» Activity
Copy the lines below verbatim, beginning with the line that includes "Click the timestamp under sabyr4201's comment" and continuing to the end; leave out everything before it.

» Working data
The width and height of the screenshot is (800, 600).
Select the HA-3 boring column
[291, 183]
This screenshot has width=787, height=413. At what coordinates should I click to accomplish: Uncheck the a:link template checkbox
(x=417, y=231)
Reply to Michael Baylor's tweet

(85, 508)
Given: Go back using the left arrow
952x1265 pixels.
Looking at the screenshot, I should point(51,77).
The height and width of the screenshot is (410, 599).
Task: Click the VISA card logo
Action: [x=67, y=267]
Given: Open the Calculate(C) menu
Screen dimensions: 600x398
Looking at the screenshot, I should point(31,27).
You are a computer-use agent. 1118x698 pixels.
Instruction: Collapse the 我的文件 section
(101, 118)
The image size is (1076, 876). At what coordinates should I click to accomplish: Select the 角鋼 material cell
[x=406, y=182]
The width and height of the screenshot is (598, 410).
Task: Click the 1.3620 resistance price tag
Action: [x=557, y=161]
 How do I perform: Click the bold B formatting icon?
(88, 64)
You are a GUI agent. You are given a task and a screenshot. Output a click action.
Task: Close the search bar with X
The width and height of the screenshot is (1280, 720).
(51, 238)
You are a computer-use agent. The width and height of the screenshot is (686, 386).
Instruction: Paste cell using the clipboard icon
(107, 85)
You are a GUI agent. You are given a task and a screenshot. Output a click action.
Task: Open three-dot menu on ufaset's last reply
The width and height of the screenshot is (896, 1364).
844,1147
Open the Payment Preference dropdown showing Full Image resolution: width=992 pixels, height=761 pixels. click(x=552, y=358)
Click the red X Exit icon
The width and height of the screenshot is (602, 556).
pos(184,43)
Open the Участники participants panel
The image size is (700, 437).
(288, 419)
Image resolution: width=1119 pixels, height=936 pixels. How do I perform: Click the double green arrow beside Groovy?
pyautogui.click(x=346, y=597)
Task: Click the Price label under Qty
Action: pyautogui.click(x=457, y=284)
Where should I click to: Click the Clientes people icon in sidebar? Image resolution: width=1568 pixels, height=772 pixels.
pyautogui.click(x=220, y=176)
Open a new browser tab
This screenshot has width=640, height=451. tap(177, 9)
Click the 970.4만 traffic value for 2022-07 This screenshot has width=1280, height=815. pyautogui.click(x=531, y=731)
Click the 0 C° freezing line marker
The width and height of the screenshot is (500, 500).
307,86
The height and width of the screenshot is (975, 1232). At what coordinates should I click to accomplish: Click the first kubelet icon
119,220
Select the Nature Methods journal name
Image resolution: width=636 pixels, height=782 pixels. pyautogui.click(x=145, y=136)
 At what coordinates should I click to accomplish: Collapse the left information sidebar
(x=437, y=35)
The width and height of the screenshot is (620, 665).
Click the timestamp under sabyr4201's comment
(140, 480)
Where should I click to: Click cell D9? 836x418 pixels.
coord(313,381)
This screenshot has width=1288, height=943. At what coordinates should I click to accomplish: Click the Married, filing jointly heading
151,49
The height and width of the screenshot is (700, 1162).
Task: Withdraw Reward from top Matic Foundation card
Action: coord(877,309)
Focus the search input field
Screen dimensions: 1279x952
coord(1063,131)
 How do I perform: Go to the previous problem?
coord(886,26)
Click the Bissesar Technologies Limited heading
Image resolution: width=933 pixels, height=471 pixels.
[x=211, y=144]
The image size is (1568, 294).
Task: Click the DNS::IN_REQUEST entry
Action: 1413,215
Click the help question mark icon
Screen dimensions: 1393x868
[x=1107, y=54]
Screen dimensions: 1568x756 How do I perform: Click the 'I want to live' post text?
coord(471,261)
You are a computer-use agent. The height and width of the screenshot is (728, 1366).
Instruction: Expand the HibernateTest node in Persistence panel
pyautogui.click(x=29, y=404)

» Answer box
Click the timestamp under sabyr4201's comment
(140, 480)
Where should I click to: Click cell D9? 836x418 pixels.
coord(313,381)
This screenshot has width=1288, height=943. At what coordinates should I click to accomplish: Click the Married, filing jointly heading
151,49
The height and width of the screenshot is (700, 1162).
Task: Withdraw Reward from top Matic Foundation card
Action: coord(877,309)
Focus the search input field
Screen dimensions: 1279x952
coord(1063,131)
 How do I perform: Go to the previous problem?
coord(886,26)
Click the Bissesar Technologies Limited heading
Image resolution: width=933 pixels, height=471 pixels.
[x=211, y=144]
The image size is (1568, 294).
Task: Click the DNS::IN_REQUEST entry
Action: 1413,215
Click the help question mark icon
Screen dimensions: 1393x868
[x=1107, y=54]
Screen dimensions: 1568x756 How do I perform: Click the 'I want to live' post text?
coord(471,261)
You are a computer-use agent. The height and width of the screenshot is (728, 1366).
Instruction: Expand the HibernateTest node in Persistence panel
pyautogui.click(x=29, y=404)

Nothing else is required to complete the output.